Instructions for the task:
Quote the data below, from the line containing "Task: Click the Chatbot Developer output line" through the end of the data, with both ends included. Leave out the pictures.

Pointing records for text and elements
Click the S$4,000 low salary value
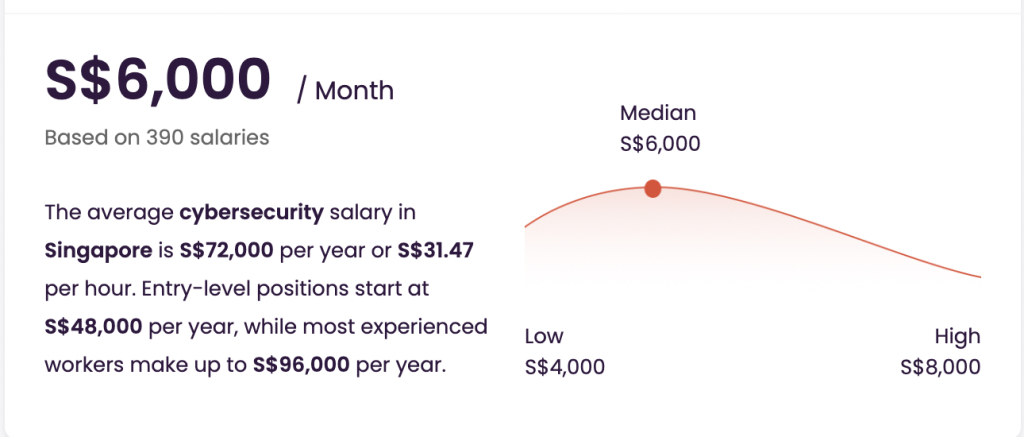This screenshot has height=437, width=1024. pyautogui.click(x=565, y=366)
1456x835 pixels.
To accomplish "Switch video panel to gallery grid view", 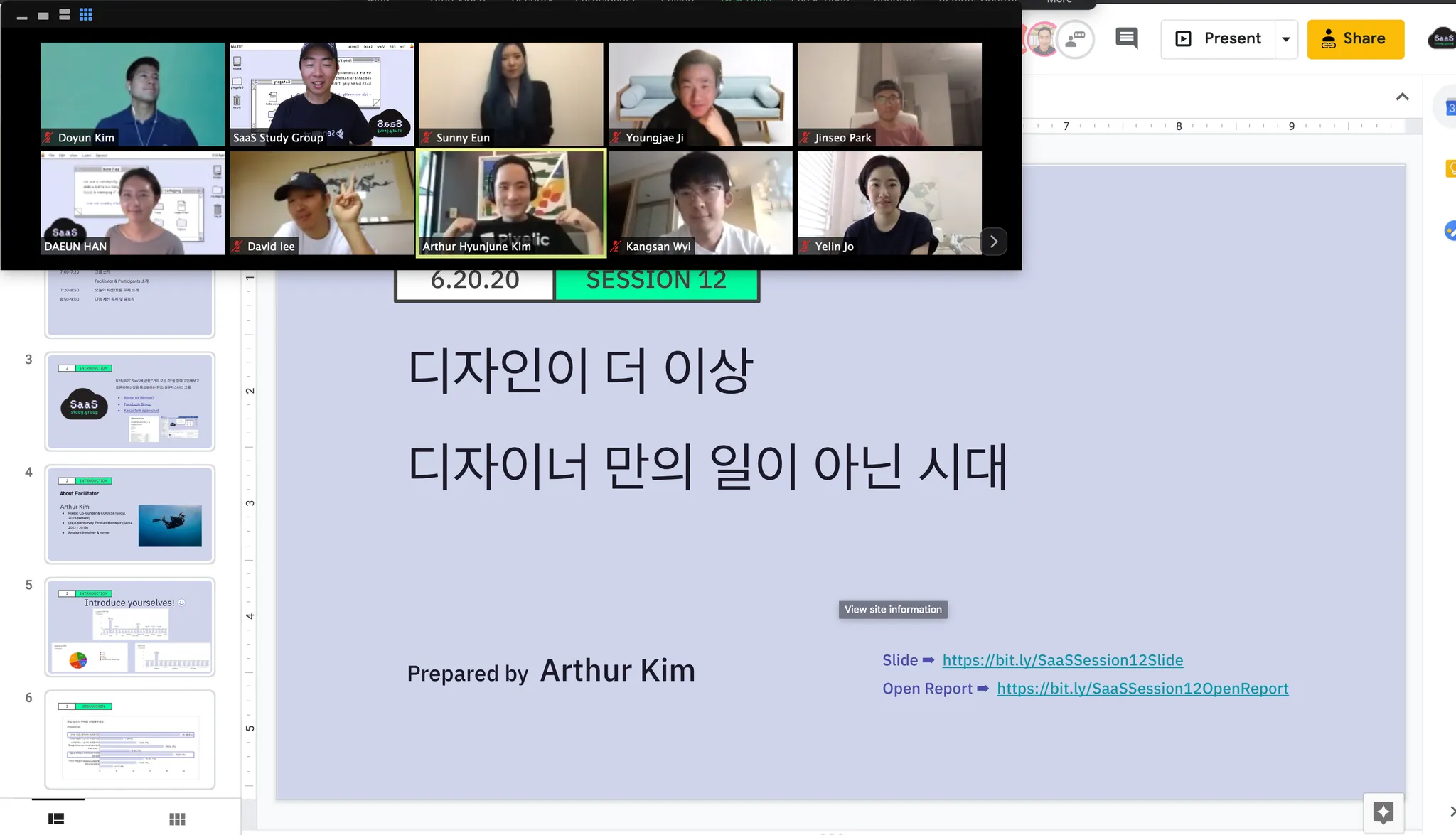I will pyautogui.click(x=86, y=15).
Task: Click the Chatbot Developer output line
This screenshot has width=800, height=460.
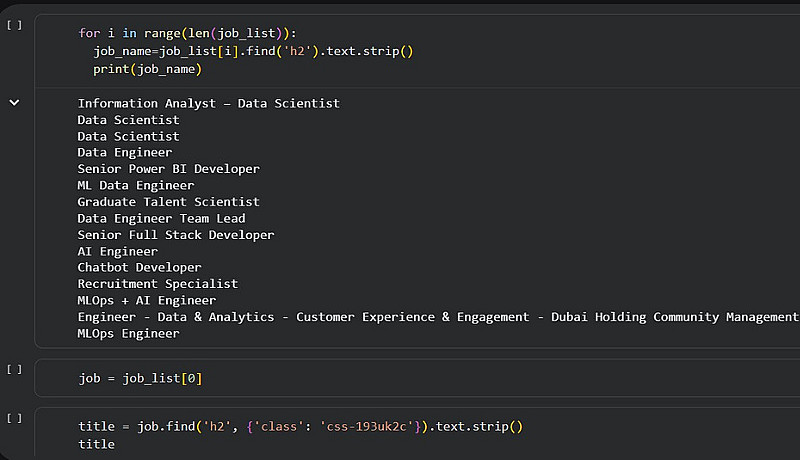Action: tap(139, 267)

Finished exercise:
Task: Click the Chatbot Developer output line
This screenshot has width=800, height=460.
Action: tap(139, 267)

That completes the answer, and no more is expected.